▸ **TASK TO CARRY OUT**:
Write out the entries, please, from the line containing "Click the 3300BC-3000BC" through their final line, exactly and with nothing else.

▸ **DATA RECORDS**:
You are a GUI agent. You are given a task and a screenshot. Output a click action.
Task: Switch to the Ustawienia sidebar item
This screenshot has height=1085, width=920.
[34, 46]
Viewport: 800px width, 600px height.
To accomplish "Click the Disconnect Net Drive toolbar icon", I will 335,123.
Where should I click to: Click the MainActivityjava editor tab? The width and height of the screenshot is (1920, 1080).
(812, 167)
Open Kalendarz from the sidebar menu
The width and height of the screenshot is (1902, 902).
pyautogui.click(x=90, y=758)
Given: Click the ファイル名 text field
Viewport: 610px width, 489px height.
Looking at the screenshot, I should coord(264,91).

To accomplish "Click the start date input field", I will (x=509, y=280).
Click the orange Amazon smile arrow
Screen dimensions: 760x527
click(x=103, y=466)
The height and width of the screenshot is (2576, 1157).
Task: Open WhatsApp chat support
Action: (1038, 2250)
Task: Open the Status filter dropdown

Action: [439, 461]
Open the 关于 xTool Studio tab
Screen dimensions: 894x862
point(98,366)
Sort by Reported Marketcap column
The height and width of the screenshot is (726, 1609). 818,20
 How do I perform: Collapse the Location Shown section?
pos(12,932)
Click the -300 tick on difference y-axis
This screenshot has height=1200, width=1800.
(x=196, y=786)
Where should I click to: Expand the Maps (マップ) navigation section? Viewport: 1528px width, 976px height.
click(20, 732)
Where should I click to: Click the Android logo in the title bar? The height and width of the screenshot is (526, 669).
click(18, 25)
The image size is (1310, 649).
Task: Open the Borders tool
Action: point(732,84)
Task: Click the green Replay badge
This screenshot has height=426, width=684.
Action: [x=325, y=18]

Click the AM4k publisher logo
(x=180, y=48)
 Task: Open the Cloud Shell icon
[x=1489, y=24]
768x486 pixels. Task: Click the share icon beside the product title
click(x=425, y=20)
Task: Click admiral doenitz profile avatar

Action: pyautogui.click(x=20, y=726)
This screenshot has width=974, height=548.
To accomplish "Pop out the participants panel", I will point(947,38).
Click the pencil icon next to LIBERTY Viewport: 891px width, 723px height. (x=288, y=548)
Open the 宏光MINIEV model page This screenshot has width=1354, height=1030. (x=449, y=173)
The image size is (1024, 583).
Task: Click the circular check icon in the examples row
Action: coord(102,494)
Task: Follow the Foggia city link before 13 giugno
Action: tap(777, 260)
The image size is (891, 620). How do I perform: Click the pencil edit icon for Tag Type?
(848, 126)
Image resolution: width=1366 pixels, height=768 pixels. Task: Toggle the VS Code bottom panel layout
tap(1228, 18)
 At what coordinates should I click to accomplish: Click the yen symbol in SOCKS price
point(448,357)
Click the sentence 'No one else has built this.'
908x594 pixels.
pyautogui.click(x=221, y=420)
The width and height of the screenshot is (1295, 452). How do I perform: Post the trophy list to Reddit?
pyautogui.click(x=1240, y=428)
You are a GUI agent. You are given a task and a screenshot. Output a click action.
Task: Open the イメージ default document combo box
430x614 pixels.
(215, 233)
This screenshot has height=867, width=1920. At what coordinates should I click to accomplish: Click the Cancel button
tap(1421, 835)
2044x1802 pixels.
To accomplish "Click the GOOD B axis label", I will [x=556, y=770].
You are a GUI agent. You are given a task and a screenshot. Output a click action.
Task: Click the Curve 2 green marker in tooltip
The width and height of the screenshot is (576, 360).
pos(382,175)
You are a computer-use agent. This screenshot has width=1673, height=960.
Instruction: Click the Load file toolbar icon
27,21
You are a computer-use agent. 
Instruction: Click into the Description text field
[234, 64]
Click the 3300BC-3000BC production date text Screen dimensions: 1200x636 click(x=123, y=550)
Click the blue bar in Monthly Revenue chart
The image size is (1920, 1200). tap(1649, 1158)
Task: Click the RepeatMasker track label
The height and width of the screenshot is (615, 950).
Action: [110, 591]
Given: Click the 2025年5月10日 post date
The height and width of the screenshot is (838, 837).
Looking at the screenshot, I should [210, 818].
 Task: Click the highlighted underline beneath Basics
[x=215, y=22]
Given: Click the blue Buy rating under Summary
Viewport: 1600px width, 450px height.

▸ **TASK RESPONSE**:
Click the 3300BC-3000BC production date text Screen dimensions: 1200x636 click(x=123, y=550)
Click the blue bar in Monthly Revenue chart
The image size is (1920, 1200). tap(1649, 1158)
Task: Click the RepeatMasker track label
The height and width of the screenshot is (615, 950).
Action: [110, 591]
Given: Click the 2025年5月10日 post date
The height and width of the screenshot is (838, 837).
Looking at the screenshot, I should [210, 818].
 Task: Click the highlighted underline beneath Basics
[x=215, y=22]
Given: Click the blue Buy rating under Summary
Viewport: 1600px width, 450px height.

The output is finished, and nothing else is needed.